Things to do>
1. Answer these questions from the Andrew Lee biography:
(a) Which institution granted Lee his Bachelor of Science degree in nutritional medicine?
(b) What work did Lee do before he became interested in magic and illusion tricks?
(c) How many yeses did Lee receive from the Britain's Got Talent judges?
2. Resume the Andrew Lee biography after its final sentence.

Document extract>
Andrew Lee (born March 21, 1986) is a Malaysian magician, mentalist, and illusionist. He has performed for cruise liners and various events worldwide.

Lee was the semi-finalist of Asia's Got Talents second season, and he made headlines over his Britain's Got Talent audition in 2018.

==Early life and education==
Lee was born on March 21, 1986, in Malaysia. He completed his Bachelor of Science degree in nutritional medicine from the Global Institute for Alternative Medicine in California.

==Career==
He began his career as a nutritionist and worked for a fitness chain in Malaysia before becoming interested in magic and illusion tricks.

In 2015, Lee was voted to be the number one magician in Malaysia according to Tally Press Magazine, and also became the semi-finalist of Asia's Got Talents second season. Then in 2018, he made headlines over his Britain's Got Talent (BGT) audition. He also became well known for his knife-wielding skills that impressed BGT judges and received three yeses from them. Lee was featured in the local and international press, including LADbible, OK!, NST, The Sun, BBC, and The Star.

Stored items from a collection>
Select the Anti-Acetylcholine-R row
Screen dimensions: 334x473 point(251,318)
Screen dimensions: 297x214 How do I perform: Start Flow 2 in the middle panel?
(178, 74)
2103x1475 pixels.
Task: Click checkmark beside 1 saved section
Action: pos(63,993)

---

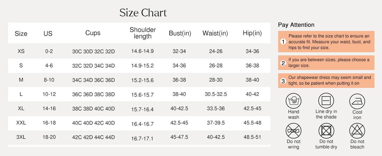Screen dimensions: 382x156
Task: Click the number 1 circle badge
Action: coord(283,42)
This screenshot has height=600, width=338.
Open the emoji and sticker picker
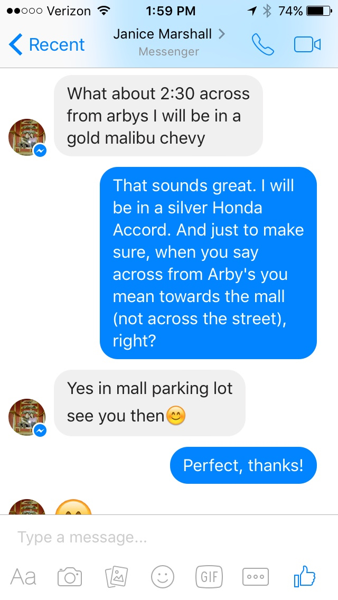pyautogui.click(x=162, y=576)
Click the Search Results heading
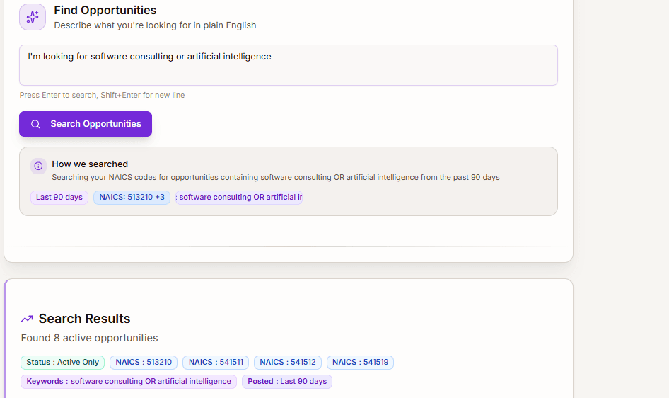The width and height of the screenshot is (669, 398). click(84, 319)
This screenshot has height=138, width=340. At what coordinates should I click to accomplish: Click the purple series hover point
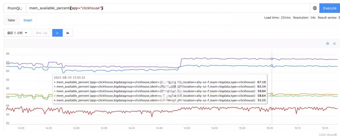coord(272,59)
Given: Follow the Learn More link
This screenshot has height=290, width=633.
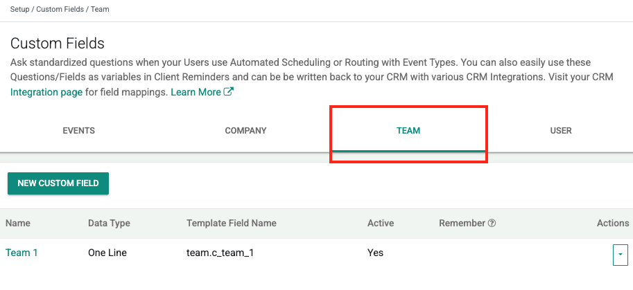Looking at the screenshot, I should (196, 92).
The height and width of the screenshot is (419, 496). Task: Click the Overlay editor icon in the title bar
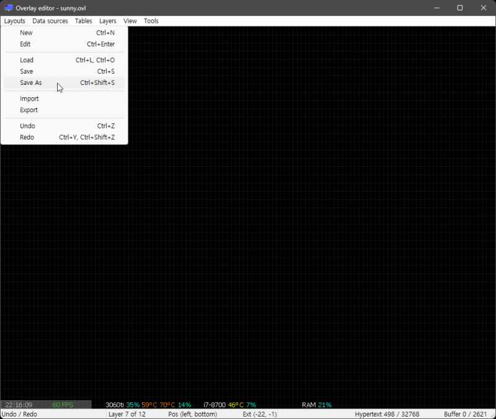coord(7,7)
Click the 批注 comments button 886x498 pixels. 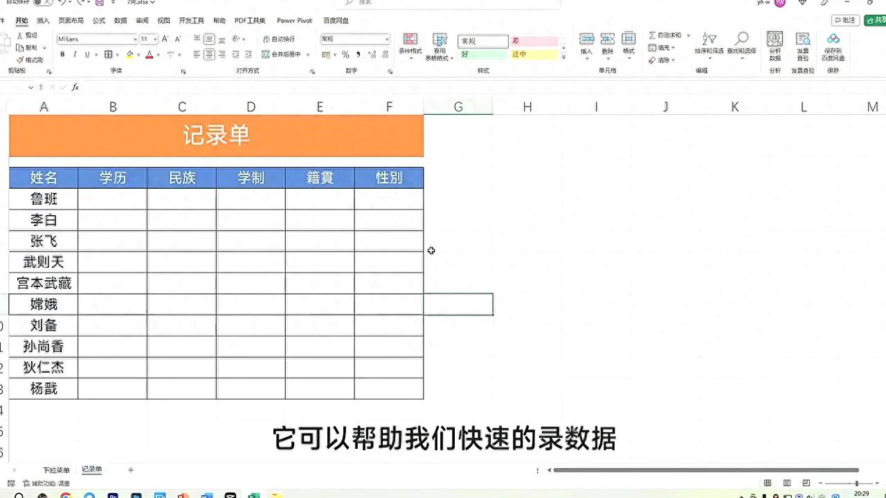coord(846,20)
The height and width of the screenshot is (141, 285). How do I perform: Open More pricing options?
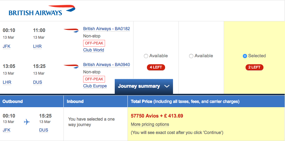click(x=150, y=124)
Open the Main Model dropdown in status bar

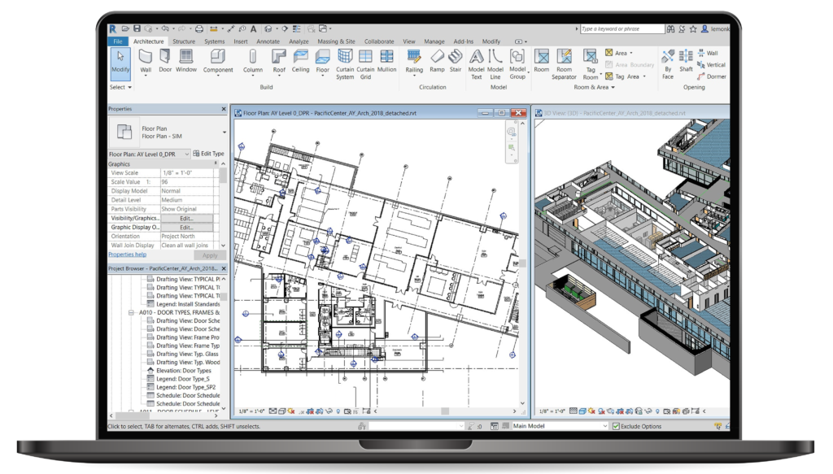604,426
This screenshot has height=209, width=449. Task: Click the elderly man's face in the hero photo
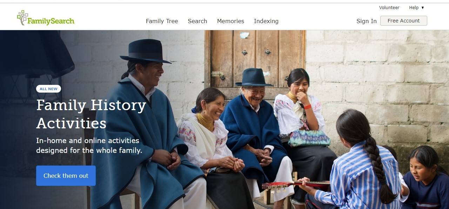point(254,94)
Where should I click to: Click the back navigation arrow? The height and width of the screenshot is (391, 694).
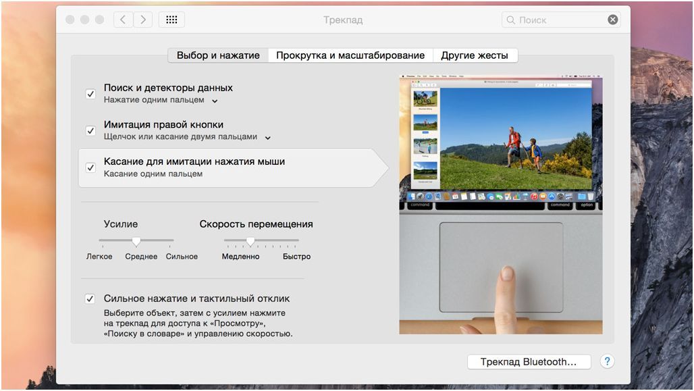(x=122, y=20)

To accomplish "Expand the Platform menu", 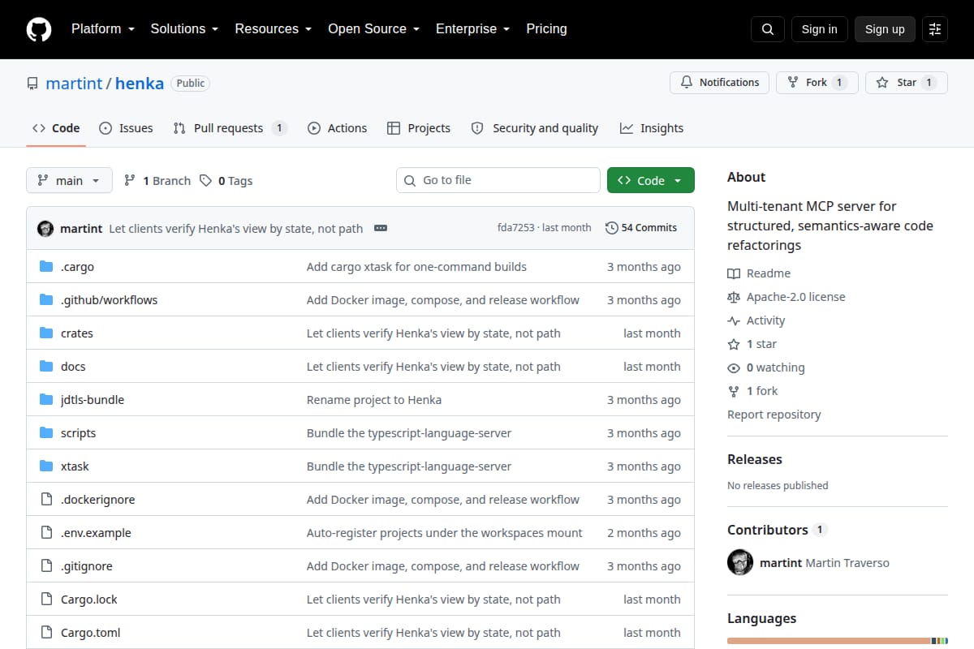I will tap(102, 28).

==

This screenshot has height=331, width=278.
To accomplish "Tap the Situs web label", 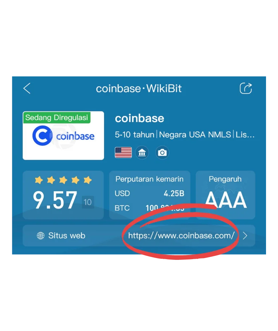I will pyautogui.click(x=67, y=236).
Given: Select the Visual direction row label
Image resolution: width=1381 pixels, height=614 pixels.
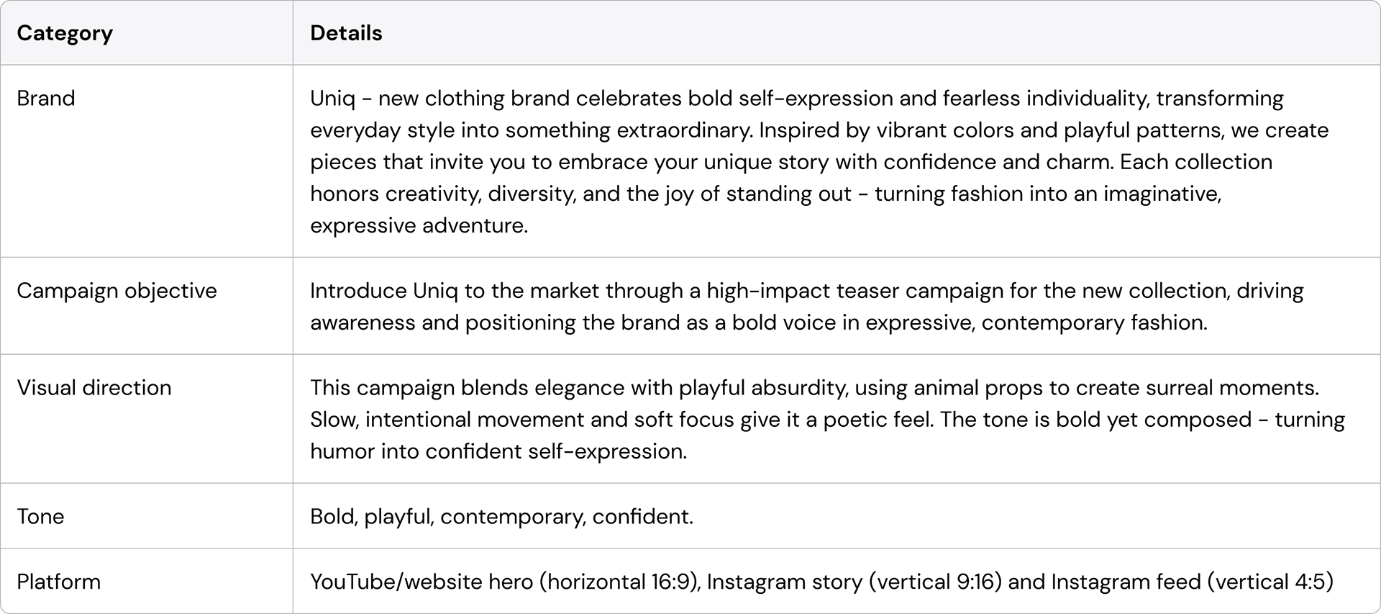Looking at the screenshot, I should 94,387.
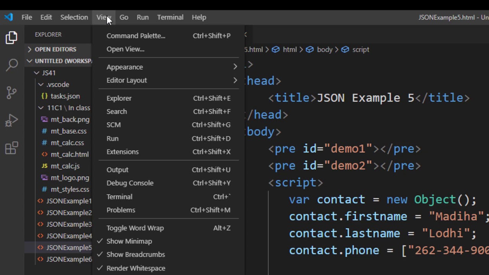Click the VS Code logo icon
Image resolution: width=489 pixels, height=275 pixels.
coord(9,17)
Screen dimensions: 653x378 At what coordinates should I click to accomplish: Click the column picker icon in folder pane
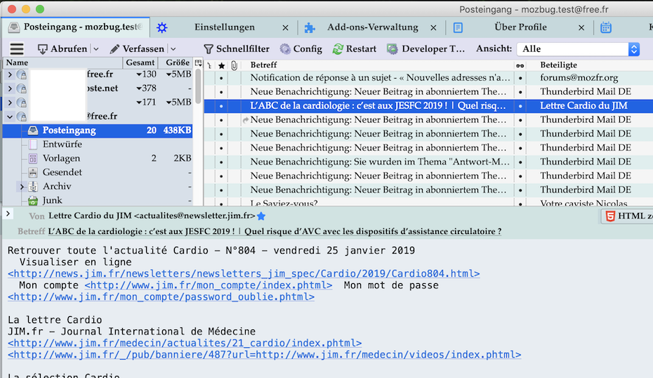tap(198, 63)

Exercise responses>
1.
(a) The Global Institute for Alternative Medicine in California.
(b) He worked as a nutritionist for a fitness chain in Malaysia.
(c) Three.

2.
Then, in the following year, Lee performed in front of 650,000 people through his performance at London New Year's Day Parade (LNYDP) and was the first Malaysian magician to perform at LNYDP.

In January 2022, he made his first appearance on American television with a blindfolded knife-throwing trick, on the second season of the Go-Big Show.

Lee also performs for international cruise liners, including Royal Caribbean International, Princess Cruises, Viking Cruises, and Cunard Line, and has performed in several countries. In addition, he also entertains the audience at various events worldwide.